Work instructions - Output, please, exactly those lines of the listing that come before the line with "This screenshot has height=734, width=1368.", along with that line itself.

Dataset content -
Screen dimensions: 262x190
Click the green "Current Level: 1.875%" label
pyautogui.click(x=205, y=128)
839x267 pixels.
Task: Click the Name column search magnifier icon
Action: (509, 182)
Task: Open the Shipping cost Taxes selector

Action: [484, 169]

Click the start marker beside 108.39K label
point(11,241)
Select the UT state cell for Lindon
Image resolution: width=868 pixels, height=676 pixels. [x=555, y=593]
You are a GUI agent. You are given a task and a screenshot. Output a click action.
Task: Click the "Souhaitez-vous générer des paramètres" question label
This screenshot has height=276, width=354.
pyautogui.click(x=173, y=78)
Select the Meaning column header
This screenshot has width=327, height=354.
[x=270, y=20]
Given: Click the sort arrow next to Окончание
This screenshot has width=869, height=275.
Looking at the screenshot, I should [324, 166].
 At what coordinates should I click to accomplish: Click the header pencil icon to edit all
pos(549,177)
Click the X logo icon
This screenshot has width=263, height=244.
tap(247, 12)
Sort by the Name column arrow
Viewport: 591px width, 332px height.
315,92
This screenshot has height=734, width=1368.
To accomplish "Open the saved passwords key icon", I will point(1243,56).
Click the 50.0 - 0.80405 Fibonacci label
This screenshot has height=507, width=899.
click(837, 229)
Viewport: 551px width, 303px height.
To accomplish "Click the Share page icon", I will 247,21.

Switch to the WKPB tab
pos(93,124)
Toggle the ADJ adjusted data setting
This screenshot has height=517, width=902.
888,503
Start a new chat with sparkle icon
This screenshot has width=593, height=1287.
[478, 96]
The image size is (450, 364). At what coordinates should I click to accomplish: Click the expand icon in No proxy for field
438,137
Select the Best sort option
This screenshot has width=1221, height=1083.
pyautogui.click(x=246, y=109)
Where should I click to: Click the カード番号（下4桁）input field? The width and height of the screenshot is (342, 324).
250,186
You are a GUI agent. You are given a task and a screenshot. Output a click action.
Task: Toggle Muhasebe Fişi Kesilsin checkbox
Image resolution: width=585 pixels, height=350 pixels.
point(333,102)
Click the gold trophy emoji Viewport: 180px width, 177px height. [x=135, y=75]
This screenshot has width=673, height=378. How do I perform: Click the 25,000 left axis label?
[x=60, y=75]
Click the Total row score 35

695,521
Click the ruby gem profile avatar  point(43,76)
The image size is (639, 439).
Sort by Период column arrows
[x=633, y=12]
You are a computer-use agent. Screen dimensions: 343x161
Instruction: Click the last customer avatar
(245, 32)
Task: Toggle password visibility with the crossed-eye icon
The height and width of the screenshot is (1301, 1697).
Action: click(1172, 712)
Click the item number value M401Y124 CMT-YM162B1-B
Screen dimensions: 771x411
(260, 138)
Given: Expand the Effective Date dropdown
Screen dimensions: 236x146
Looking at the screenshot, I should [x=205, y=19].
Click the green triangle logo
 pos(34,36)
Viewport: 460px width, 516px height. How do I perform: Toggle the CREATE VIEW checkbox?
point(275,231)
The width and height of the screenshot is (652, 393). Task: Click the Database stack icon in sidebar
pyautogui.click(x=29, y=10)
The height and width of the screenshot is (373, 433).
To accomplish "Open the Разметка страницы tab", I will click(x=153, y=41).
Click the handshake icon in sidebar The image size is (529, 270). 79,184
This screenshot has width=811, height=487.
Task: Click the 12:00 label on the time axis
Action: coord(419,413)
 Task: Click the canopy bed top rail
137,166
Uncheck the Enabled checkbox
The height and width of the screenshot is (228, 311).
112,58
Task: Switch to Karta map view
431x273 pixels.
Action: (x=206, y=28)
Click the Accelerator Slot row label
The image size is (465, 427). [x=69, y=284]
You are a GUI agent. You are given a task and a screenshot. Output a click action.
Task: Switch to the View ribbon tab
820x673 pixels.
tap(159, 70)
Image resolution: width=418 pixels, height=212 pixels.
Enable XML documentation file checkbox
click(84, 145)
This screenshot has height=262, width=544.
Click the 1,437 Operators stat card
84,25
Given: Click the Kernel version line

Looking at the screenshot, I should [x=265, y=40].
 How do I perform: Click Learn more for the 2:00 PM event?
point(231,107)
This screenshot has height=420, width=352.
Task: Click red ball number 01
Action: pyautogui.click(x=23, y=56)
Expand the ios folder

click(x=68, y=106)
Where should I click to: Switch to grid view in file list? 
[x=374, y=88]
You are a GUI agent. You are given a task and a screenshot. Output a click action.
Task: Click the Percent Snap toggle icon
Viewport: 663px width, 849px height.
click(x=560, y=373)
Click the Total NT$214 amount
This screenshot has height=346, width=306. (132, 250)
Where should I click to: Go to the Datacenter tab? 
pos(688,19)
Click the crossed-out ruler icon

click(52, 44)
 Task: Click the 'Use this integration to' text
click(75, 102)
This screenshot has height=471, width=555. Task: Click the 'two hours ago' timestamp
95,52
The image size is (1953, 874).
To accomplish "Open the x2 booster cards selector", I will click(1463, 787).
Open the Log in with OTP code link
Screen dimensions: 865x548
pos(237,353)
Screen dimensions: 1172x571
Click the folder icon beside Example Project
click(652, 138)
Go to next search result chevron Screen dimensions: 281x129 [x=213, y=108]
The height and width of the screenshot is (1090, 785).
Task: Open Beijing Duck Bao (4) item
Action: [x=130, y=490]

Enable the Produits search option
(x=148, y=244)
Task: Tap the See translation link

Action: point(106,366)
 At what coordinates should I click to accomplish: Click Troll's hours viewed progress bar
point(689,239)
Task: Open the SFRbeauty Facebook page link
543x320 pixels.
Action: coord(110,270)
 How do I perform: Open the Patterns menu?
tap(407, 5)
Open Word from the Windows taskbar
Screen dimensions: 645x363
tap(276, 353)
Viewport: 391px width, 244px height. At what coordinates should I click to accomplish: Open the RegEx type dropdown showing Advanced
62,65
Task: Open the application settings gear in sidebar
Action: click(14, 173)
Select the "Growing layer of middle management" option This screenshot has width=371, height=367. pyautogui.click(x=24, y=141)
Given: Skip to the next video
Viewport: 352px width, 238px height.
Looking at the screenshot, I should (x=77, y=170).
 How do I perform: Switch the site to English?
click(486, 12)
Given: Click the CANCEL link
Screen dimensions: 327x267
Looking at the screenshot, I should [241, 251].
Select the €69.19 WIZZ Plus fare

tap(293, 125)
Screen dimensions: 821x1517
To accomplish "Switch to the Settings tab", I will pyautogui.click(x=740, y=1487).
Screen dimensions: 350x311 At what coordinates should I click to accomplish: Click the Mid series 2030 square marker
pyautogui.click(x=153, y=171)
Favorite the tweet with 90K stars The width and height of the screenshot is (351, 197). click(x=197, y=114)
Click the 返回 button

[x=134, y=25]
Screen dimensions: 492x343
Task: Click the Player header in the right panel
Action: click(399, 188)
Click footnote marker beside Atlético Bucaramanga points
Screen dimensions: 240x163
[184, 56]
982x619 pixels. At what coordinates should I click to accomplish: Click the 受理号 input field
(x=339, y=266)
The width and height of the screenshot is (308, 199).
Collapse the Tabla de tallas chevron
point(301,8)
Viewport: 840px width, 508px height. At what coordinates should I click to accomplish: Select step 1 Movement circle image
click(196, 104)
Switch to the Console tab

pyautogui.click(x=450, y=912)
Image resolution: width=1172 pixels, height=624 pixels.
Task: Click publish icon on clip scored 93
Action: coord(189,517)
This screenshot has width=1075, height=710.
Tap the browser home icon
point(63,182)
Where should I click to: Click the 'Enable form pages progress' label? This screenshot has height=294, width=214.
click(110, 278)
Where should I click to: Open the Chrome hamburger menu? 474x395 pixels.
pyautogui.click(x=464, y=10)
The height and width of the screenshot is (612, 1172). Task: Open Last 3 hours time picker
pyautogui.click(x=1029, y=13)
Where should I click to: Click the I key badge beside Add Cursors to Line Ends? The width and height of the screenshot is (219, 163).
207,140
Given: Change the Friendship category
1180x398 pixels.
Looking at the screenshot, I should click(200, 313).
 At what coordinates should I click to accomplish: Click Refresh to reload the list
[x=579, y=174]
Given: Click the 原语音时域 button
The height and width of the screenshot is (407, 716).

Answer area -
Screen dimensions: 262x190
Click the green "Current Level: 1.875%" label
pyautogui.click(x=205, y=128)
839x267 pixels.
Task: Click the Name column search magnifier icon
Action: (509, 182)
Task: Open the Shipping cost Taxes selector

Action: [484, 169]

Click the start marker beside 108.39K label
point(11,241)
Select the UT state cell for Lindon
Image resolution: width=868 pixels, height=676 pixels. [x=555, y=593]
You are a GUI agent. You are given a task and a screenshot. Output a click action.
Task: Click the "Souhaitez-vous générer des paramètres" question label
This screenshot has height=276, width=354.
pyautogui.click(x=173, y=78)
Select the Meaning column header
This screenshot has width=327, height=354.
[x=270, y=20]
Given: Click the sort arrow next to Окончание
This screenshot has width=869, height=275.
Looking at the screenshot, I should [324, 166].
 At what coordinates should I click to accomplish: Click the header pencil icon to edit all
pos(549,177)
Click the X logo icon
This screenshot has width=263, height=244.
tap(247, 12)
Sort by the Name column arrow
Viewport: 591px width, 332px height.
315,92
This screenshot has height=734, width=1368.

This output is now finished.